#### DATA SUPPLIED:

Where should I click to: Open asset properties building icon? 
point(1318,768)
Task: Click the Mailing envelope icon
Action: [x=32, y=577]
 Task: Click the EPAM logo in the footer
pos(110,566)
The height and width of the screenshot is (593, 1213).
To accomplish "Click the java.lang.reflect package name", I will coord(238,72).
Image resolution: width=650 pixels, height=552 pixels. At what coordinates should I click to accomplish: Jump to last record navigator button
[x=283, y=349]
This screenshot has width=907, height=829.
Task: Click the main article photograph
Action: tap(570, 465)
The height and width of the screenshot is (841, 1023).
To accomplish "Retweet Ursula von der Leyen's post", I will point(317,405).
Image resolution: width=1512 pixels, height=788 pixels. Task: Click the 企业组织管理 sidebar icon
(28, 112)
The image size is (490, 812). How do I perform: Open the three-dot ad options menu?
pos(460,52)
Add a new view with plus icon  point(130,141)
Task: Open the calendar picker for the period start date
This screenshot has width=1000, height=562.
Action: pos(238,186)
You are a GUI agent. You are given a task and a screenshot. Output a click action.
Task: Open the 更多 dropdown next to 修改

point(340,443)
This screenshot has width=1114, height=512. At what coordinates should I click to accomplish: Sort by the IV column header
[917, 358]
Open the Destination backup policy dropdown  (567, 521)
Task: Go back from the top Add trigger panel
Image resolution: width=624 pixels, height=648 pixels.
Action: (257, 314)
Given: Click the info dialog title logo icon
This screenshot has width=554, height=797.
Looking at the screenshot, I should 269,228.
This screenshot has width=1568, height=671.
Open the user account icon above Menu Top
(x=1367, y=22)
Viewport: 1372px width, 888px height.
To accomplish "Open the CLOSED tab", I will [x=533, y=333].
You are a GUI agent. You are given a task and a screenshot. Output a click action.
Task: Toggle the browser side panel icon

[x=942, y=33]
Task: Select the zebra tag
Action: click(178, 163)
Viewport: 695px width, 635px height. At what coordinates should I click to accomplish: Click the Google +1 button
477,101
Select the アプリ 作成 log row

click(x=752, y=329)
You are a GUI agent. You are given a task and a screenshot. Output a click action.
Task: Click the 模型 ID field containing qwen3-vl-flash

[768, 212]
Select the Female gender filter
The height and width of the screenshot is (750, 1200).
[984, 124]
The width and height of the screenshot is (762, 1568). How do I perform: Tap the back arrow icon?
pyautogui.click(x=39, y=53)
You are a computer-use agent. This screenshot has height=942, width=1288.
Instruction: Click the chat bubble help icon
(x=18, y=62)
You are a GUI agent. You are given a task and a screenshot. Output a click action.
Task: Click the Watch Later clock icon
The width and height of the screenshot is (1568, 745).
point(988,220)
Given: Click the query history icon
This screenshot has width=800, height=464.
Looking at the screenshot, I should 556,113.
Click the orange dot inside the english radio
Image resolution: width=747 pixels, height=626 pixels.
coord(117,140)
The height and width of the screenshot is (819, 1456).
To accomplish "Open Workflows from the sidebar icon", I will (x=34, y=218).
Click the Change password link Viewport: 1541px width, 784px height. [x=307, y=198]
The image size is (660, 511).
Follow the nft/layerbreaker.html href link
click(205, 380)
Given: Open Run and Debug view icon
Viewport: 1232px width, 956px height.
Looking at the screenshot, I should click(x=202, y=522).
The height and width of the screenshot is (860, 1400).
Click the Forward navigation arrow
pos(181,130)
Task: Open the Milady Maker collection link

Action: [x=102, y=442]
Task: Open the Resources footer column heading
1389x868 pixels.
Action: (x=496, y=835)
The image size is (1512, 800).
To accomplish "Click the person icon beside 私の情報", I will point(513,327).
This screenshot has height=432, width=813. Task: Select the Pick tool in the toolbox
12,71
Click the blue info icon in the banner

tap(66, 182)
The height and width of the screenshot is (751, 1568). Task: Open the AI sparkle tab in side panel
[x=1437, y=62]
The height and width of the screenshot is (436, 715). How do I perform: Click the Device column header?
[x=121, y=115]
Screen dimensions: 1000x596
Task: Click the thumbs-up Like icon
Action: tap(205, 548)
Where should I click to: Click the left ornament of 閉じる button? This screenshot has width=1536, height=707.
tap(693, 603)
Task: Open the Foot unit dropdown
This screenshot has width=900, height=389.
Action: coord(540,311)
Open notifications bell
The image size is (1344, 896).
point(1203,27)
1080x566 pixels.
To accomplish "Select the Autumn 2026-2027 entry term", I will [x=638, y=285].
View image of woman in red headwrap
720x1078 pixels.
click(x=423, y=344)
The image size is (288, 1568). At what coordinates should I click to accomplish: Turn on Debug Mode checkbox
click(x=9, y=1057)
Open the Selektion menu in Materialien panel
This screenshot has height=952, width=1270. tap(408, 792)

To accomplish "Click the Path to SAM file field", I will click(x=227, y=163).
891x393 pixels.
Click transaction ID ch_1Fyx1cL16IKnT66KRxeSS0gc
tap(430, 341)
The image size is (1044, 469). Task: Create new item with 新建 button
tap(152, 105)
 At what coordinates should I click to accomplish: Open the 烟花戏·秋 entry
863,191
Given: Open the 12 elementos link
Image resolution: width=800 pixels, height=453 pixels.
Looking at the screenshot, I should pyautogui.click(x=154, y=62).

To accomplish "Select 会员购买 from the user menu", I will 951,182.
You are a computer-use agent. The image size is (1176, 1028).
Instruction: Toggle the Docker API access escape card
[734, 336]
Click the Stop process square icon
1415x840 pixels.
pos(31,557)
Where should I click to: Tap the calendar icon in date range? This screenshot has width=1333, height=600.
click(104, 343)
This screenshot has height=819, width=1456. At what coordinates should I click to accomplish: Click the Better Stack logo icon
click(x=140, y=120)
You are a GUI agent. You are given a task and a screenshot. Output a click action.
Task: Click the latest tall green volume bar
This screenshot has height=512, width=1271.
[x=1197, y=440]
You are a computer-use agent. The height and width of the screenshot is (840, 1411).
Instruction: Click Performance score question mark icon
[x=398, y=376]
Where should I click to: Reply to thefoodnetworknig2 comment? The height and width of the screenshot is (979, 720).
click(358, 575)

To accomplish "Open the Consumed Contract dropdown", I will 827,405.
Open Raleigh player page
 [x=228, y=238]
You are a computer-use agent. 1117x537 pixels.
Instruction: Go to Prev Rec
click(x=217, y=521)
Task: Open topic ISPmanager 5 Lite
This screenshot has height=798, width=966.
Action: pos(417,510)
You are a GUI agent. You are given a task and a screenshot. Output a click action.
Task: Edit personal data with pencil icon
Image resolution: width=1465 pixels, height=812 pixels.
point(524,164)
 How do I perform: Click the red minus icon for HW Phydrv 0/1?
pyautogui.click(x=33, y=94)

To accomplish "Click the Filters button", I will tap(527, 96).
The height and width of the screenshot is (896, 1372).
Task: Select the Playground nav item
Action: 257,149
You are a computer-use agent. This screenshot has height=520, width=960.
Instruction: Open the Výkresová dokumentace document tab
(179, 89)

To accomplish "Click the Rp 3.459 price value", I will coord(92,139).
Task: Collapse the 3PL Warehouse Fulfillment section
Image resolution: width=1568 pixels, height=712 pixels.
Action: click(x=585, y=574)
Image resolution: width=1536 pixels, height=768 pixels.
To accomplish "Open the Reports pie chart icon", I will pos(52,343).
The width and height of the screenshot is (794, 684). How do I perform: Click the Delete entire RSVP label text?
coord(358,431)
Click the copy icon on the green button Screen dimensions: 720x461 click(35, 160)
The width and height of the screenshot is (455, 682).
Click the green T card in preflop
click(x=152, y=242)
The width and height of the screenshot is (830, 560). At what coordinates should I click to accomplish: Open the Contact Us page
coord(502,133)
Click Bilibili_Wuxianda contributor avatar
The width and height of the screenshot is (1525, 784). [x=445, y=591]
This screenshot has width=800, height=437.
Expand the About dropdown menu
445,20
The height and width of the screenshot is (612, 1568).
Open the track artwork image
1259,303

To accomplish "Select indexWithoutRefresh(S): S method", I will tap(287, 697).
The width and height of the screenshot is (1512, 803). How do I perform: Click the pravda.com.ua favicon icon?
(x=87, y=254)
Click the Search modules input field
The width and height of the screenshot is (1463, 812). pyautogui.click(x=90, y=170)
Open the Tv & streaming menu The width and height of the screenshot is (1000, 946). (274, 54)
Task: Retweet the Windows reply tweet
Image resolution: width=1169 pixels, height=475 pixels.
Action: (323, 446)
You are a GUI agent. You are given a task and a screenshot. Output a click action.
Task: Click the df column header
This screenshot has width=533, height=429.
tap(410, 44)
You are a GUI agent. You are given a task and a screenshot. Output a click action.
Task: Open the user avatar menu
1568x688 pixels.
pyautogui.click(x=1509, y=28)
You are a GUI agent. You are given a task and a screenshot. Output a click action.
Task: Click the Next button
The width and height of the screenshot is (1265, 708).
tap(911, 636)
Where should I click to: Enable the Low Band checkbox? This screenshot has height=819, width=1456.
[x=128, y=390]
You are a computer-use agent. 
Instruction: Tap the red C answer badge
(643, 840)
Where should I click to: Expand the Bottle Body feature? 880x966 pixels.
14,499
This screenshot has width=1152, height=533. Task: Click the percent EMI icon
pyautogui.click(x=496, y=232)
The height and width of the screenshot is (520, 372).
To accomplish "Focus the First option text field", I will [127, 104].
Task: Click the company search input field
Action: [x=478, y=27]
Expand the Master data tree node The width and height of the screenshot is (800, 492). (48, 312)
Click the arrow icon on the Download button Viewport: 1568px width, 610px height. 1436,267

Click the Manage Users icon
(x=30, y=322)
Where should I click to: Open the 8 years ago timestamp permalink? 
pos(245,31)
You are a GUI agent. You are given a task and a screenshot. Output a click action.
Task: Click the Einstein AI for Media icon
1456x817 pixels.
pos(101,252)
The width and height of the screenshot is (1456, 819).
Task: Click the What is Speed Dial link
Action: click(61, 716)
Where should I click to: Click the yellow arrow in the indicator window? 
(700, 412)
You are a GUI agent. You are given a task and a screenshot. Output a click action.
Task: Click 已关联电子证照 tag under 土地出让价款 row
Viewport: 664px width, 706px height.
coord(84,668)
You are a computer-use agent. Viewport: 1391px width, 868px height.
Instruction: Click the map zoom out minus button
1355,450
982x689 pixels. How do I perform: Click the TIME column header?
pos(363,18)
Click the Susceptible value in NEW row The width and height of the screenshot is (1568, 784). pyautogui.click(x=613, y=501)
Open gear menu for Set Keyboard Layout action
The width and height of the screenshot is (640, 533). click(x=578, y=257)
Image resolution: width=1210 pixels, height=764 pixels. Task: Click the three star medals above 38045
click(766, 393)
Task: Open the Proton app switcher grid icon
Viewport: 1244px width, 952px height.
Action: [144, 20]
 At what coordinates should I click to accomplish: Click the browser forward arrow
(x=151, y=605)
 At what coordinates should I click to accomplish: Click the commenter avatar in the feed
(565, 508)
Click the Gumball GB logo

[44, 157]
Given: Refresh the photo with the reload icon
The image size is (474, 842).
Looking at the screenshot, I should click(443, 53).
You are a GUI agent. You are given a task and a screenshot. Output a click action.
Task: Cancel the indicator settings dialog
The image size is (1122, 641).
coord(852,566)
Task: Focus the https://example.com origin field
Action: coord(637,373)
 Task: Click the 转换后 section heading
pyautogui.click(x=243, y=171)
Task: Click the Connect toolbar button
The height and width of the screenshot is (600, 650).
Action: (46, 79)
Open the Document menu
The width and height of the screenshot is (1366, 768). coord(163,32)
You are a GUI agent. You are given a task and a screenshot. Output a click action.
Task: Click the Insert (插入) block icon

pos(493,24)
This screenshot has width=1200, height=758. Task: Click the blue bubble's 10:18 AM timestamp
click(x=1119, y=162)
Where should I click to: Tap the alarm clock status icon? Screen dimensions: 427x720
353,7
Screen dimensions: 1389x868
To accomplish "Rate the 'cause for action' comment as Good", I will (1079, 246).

#### INSTRUCTIONS FOR THE TASK:
Determine how many lines in the records above contain the string "green", counting only matches of the same case. State the number alone.

#### OUTPUT FOR THIS TASK:
3